> [TEKS YANG DITAMPILKAN]
Dan yang harus diperhatikan adalah bahwa ajaran yang paling pokok di dalam Islam ini dan yang paling nikmat adalah bila seseorang telah mendapatkan karunia-Nya adalah ketika dia memahami dan bisa mengamalkan kandungan Laa ilaaha illallaah.
Ketika Rasulullah shalallahu’alaihi wa sallam mendakwahkan Laa ilaaha illallaah, sebelum diangkat menjadi Rasul yang mana digelari oleh masyarakat sekitarnya sebagai Al-Amin (orang yang jujur lagi terpercaya), tetapi ketika mendakwahkan Laa ilaaha illallaah maka gelar itu berubah menjadi: “Tukang sihir lagi pendusta” (QS. Shaad: 4), berubah menjadi: “Penya’ir Gila” (QS. Ash Shaaffat: 36), dan dalam ayat yang lain dikatakan “sesat”Semua perubahan ini terjadi karena mengamalkan Laa ilaaha illallaah.
Tidak mungkin orang sekedar mengucapkan Laa ilaaha illallaah langsung dikatakan: gila, pendusta, penya’ir gila… melainkan ketika mengamalkan konsekuensi Laa ilaaha illallaah.
Rasulullah dilempari, dicekik, Bilal disiksa, Sumayyah dibunuh, Yasir dibunuh, Ammar disiksa dan karena mendapat intimidasi yang dahsyat, maka para shahabat yang lainnya diizinkan hijrah ke Habasyah (Ethiopia), meninggalkan kampung halaman, rumah, harta benda, mengarungi padang pasir yang luas dan mengarungi lautan yang jauh untuk menyeberang ke Benua Afrika, karena apa…? Karena mempertahankan Laa ilaaha illallaah.
Andaikata Laa ilaha illallaah itu hanya sekedar mengucapkan tanpa ada konsekuensi logis yang dituntut oleh kalimat tersebut pada realita kehidupan, maka tidak mungkin terjadi apa yang menimpa mereka.
Sekarang misalnya kita mengucapkan Laa ilaaha illallaah di hadapan thaghut maka kita tidak akan diapa-apakan. Akan tetapi ketika mengamalkan kandungan Laa ilaaha illallaah maka akan terjadi apa yang (mesti) terjadi berupa: orang-orang menggunjing, orang-orang menjauhi dan mencela kita, dan bahkan thaghut mengejar dan memenjarakan itulah yang terjadi ketika kita mengamalkan konsekuensinya.

> [TUGAS DAN LATIHAN]
1. Jawablah pertanyaan berikut berdasarkan teks tentang Laa ilaaha illallaah:
(a) Gelar apa yang diberikan masyarakat sekitar kepada Rasulullah sebelum beliau diangkat menjadi Rasul?
(b) Ke negeri mana para shahabat lainnya diizinkan hijrah?
(c) Apa yang dilakukan thaghut ketika kita mengamalkan konsekuensi Laa ilaaha illallaah?
2. Tulis ulang baris-baris entri mulai dari awal entri sampai baris yang memuat "pyautogui.click(x=145, y=170)", termasuk kedua ujungnya. Gambar tidak perlu disertakan dalam jawaban.
Teks dan entri tidak berhubungan satu sama lain.

> [KUTIPAN ENTRI]
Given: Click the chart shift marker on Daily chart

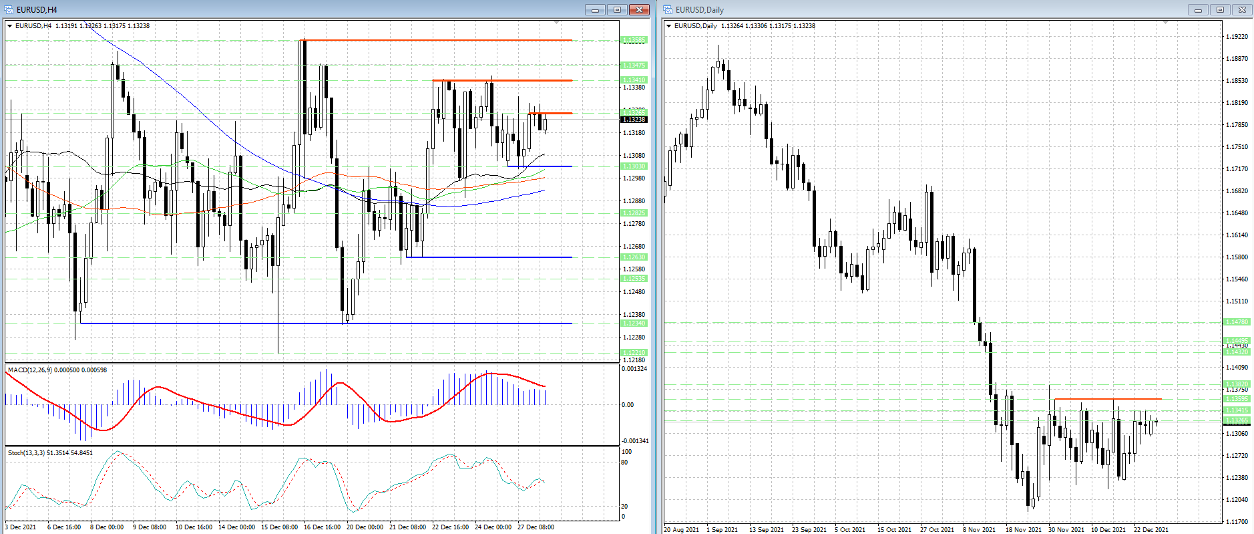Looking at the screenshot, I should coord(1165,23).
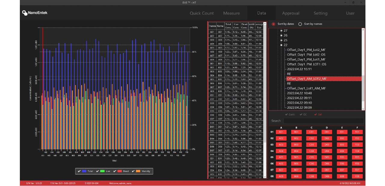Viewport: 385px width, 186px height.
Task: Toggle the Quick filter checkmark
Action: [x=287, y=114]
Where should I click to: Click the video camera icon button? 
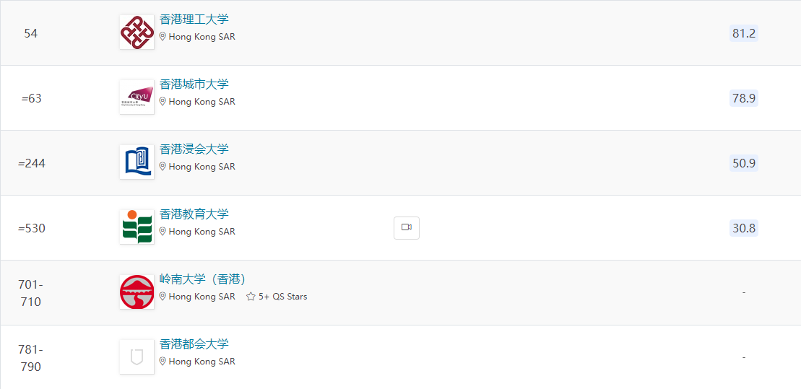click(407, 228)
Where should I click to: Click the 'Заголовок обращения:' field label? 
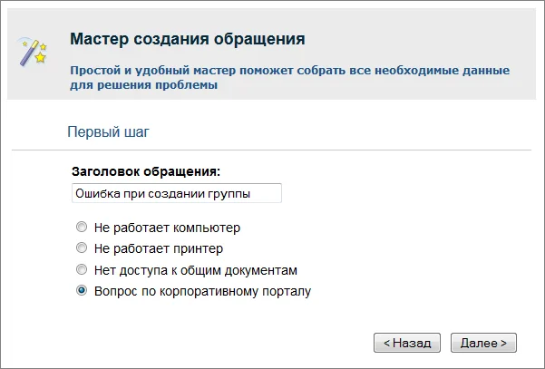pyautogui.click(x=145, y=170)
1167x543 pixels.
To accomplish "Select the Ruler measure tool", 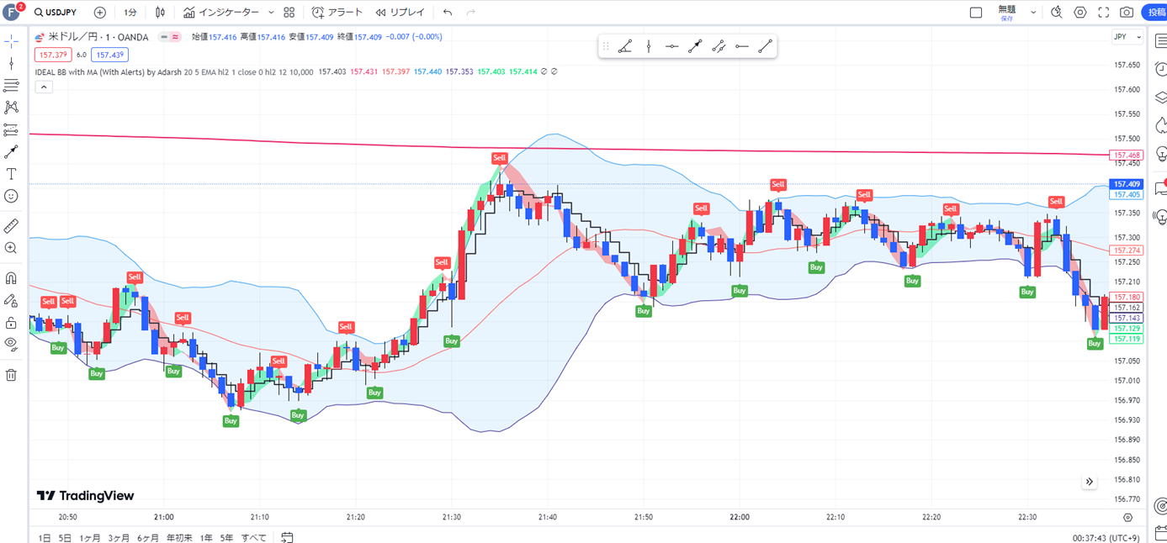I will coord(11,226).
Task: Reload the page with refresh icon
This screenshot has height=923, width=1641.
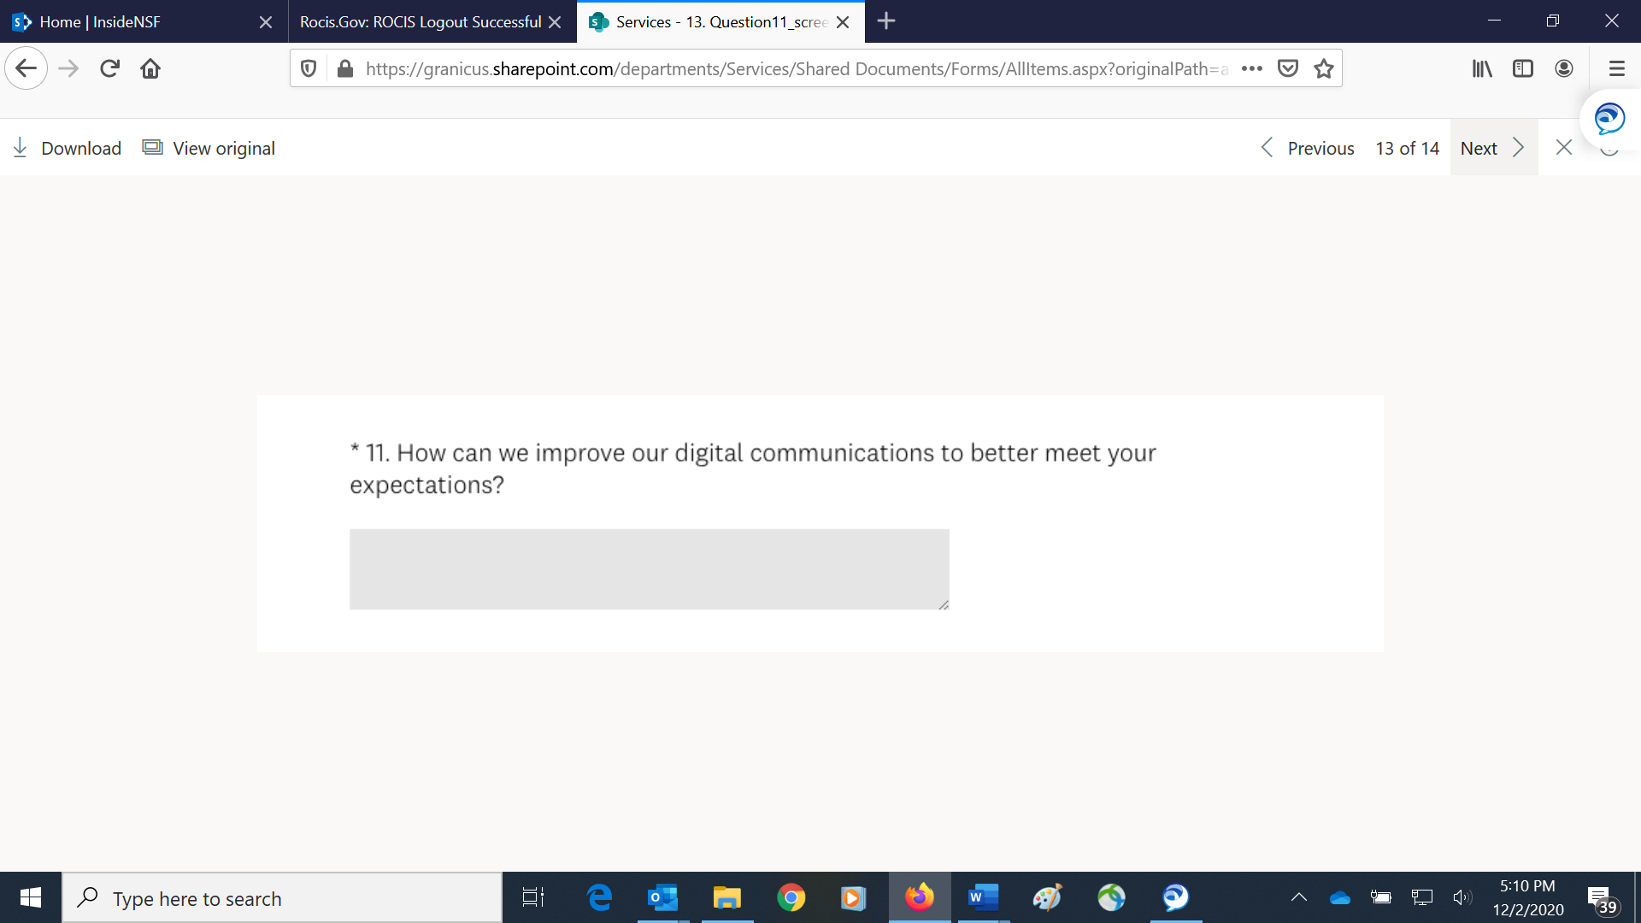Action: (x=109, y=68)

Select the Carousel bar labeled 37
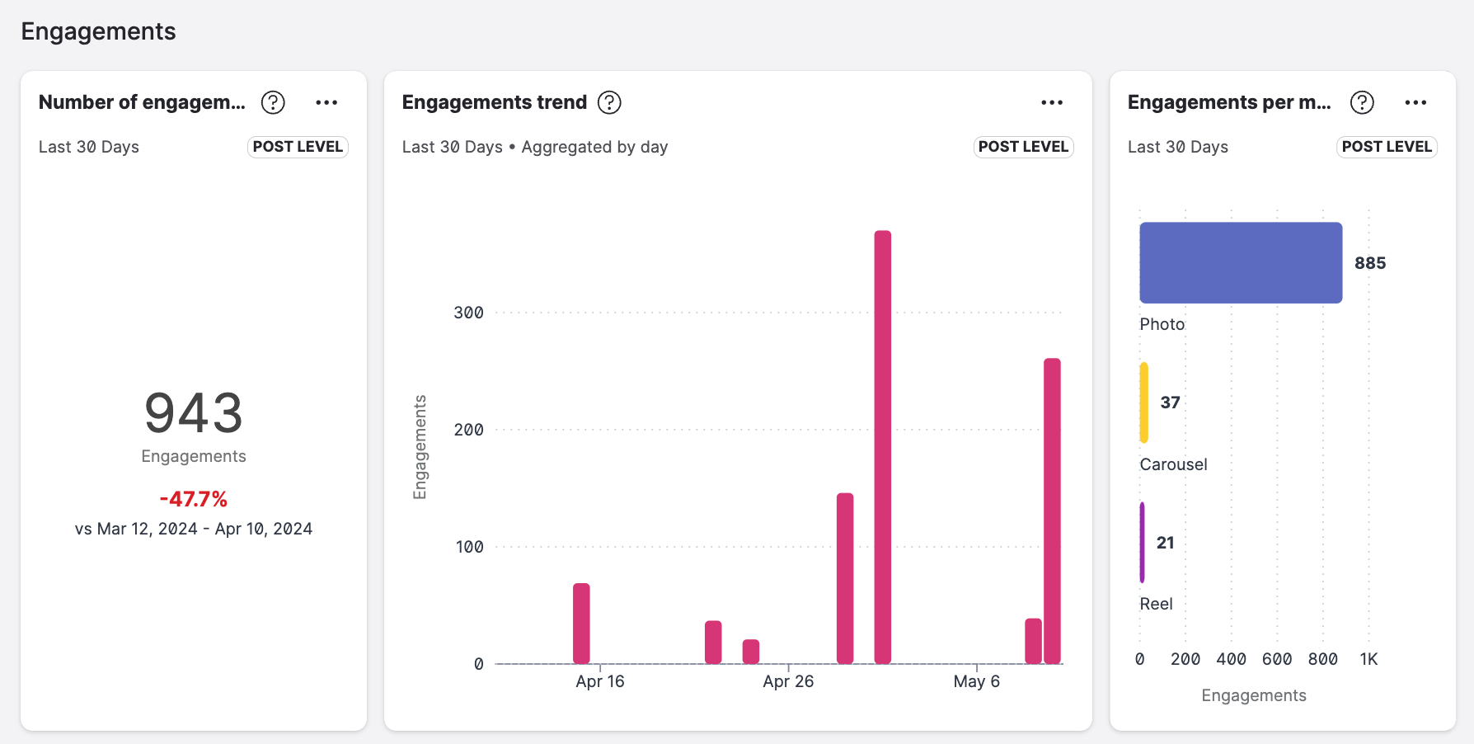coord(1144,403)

> [DAFTAR JAWABAN]
1.
(a) Al-Amin (orang yang jujur lagi terpercaya).
(b) Habasyah (Ethiopia).
(c) Thaghut mengejar dan memenjarakan.

2.
Given: Click the chart shift marker on Daily chart

Looking at the screenshot, I should coord(1165,23).
Viewport: 385px width, 186px height.
Task: Toggle the Quick filter checkmark
Action: [x=287, y=114]
Where should I click to: Click the video camera icon button? 
click(407, 228)
Where should I click to: Click the 'Заголовок обращения:' field label? 
pyautogui.click(x=145, y=170)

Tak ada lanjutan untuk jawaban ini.